Lines where the string "resolution" appears are to be copied from the entries below.

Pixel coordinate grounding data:
+-------+

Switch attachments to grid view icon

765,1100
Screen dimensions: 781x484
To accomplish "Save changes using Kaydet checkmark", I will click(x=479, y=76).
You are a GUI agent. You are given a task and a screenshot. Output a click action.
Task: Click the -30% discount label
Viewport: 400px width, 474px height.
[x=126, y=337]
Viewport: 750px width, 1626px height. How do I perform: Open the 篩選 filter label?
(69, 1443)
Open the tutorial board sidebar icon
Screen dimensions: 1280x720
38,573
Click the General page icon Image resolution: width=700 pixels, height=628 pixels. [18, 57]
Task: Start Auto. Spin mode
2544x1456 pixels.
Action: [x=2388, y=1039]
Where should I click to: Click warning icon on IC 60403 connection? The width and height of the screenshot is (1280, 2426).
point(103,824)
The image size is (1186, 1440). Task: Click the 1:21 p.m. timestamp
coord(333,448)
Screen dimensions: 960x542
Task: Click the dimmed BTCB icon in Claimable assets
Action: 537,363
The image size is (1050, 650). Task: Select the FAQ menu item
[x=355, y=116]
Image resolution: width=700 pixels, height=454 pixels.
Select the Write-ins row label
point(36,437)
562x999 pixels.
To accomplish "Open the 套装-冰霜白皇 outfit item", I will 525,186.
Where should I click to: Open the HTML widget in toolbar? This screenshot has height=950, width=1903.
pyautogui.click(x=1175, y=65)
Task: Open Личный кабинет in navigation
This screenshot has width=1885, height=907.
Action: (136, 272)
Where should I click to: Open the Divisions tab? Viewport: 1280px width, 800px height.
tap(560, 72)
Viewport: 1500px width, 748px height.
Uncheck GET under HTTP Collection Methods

+-------+

Result for this task
Click the General page icon Image resolution: width=700 pixels, height=628 pixels. [18, 57]
Image resolution: width=700 pixels, height=454 pixels.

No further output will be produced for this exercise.